_Exercise_
Using the data that follows, give again word for word the lines between the one holding "Instruction: Expand truncated" and the one holding "Task: Open the Terms of Service link", inclusive. Omit the pictures.

_Source data_
------------------------------

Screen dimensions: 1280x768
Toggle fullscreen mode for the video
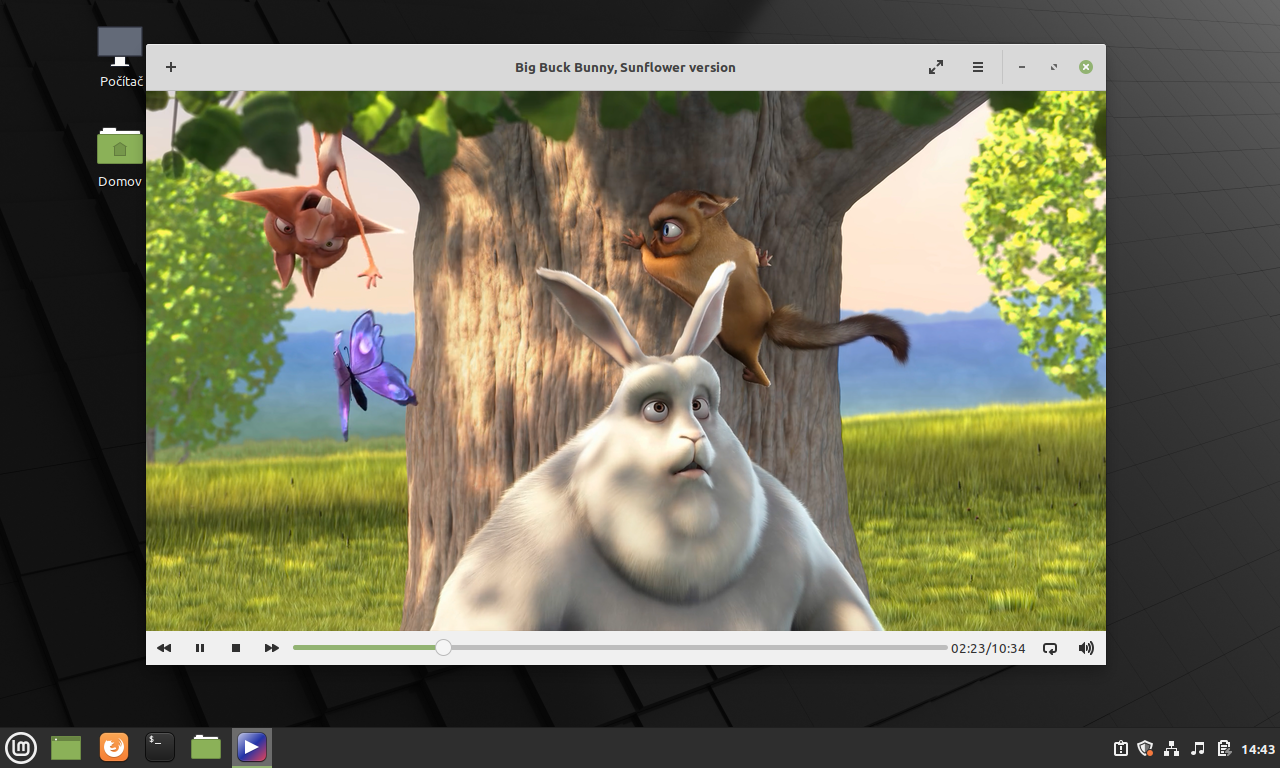coord(936,67)
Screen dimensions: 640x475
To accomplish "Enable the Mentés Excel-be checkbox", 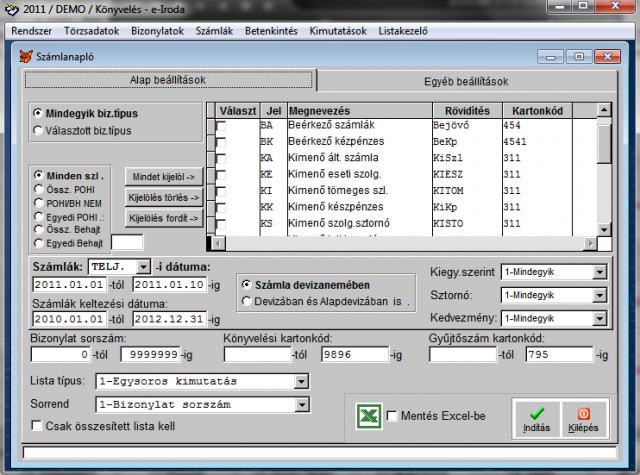I will click(x=391, y=416).
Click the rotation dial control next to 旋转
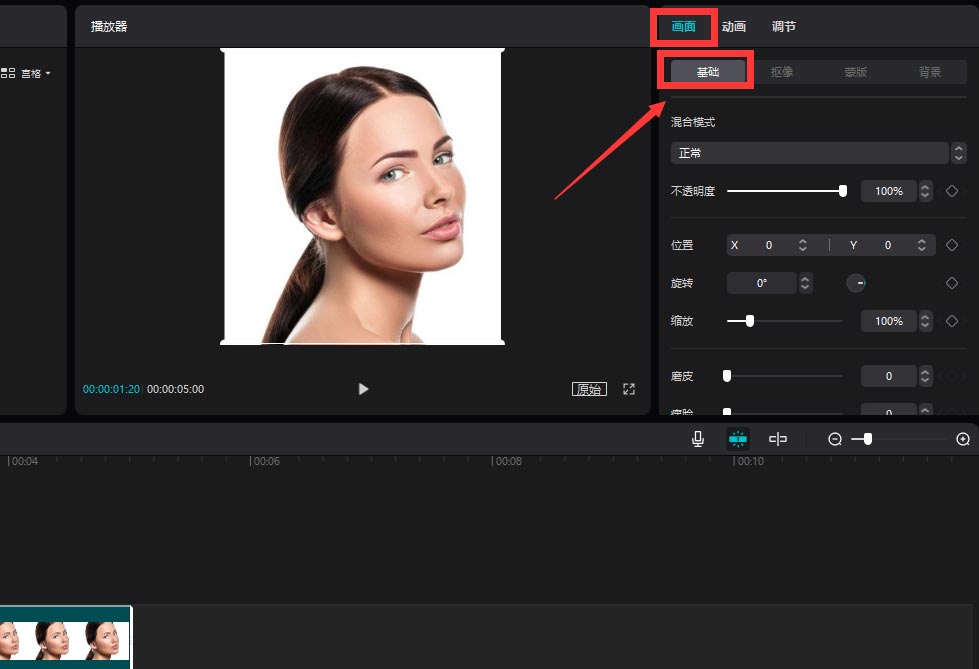 click(857, 283)
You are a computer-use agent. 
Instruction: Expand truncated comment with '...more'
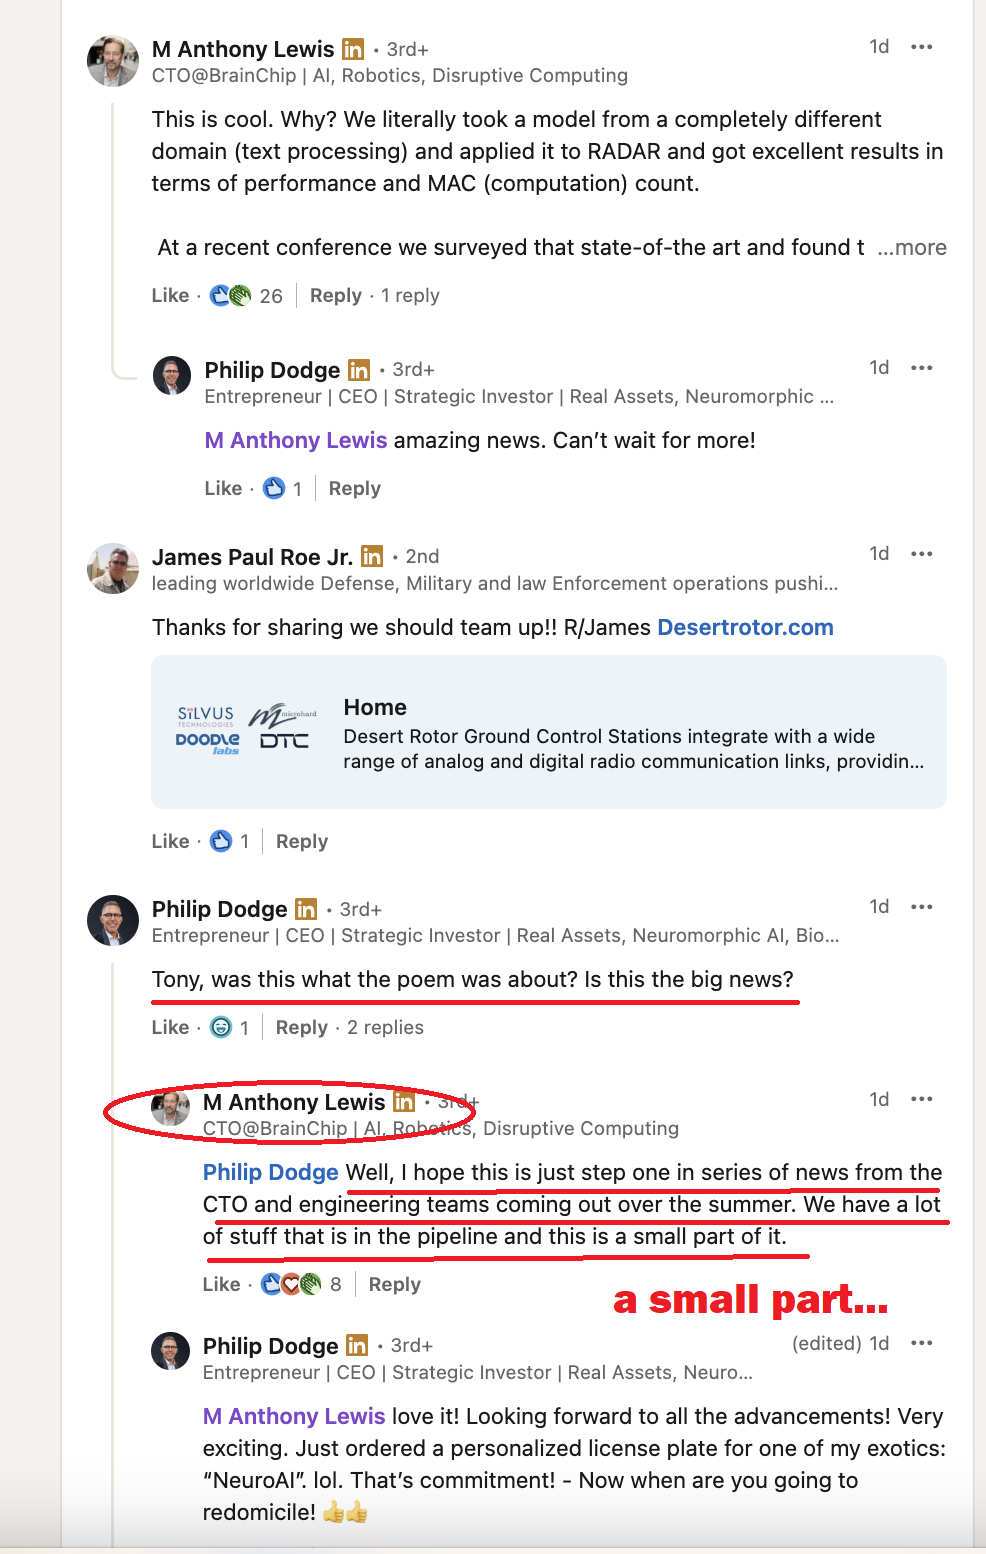point(911,248)
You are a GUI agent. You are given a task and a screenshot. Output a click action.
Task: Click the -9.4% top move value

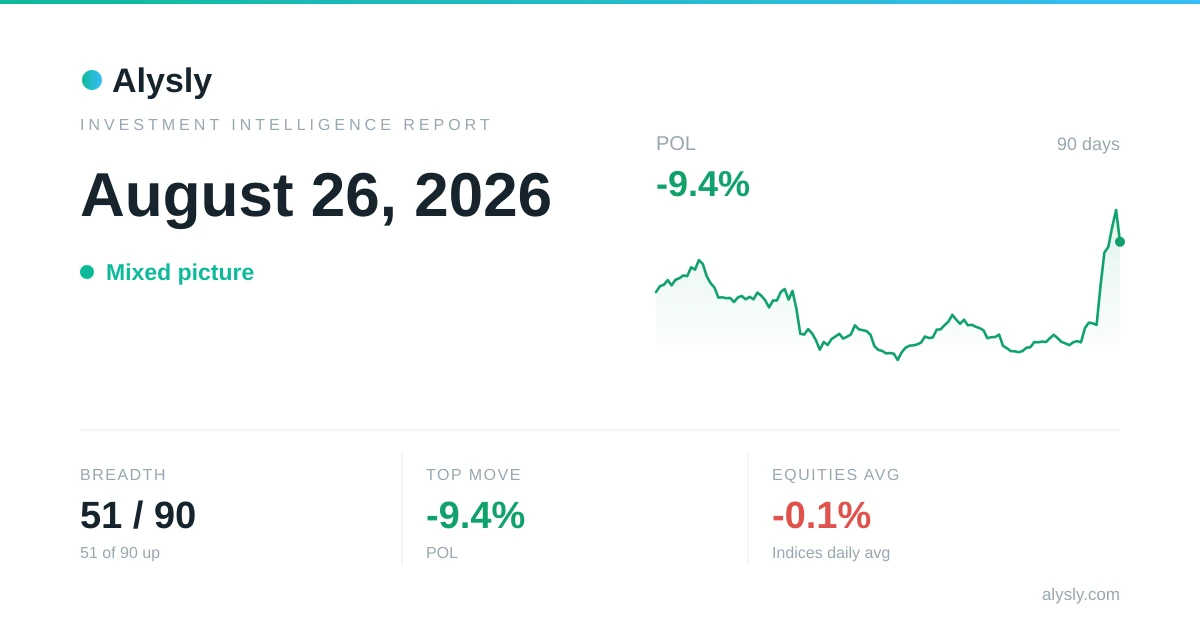475,515
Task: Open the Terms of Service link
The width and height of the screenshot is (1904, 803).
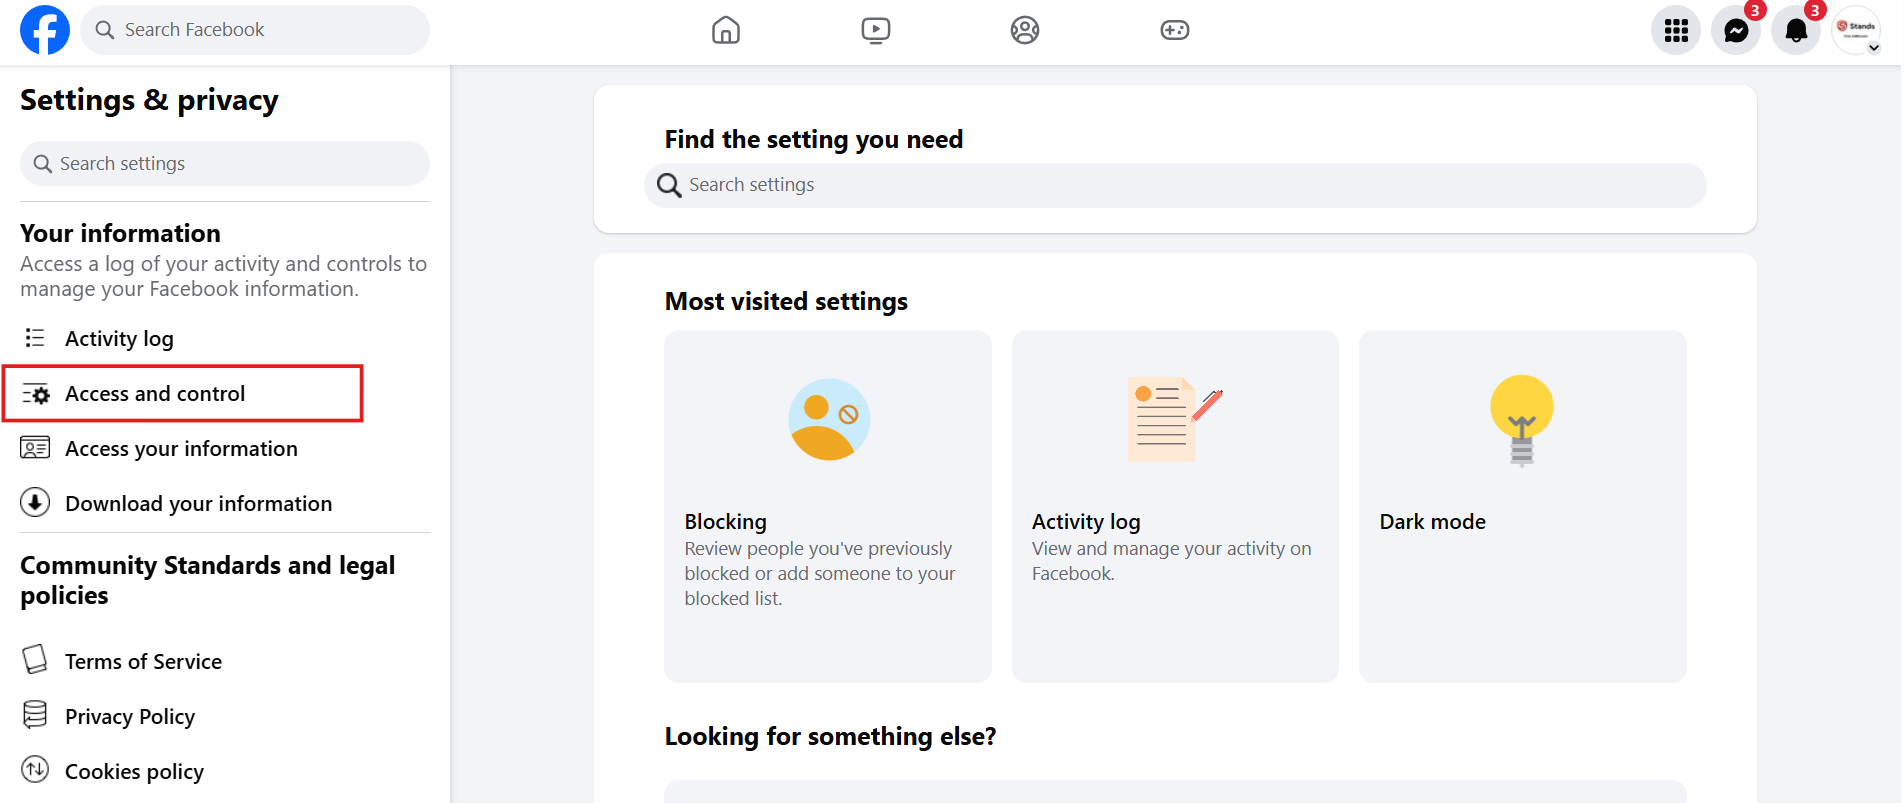Action: point(143,662)
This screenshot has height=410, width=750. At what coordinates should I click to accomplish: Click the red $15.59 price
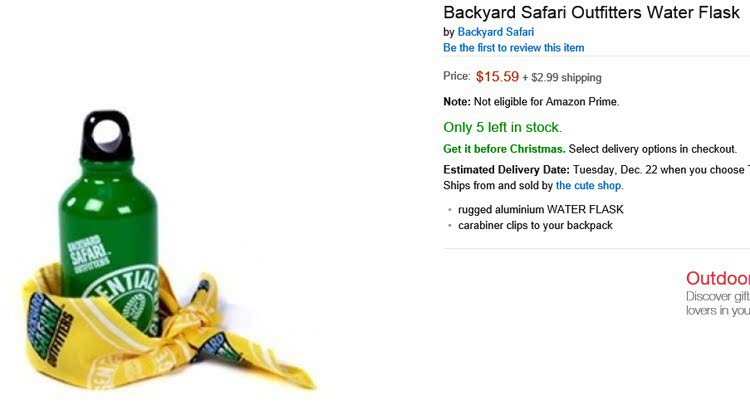tap(497, 76)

------------------------------

_Finished exercise_
Instruction: Expand truncated comment with '...more'
point(911,248)
You are a GUI agent. You are given a task and a screenshot. Output a click action.
Task: Click the -9.4% top move value

475,515
Task: Open the Terms of Service link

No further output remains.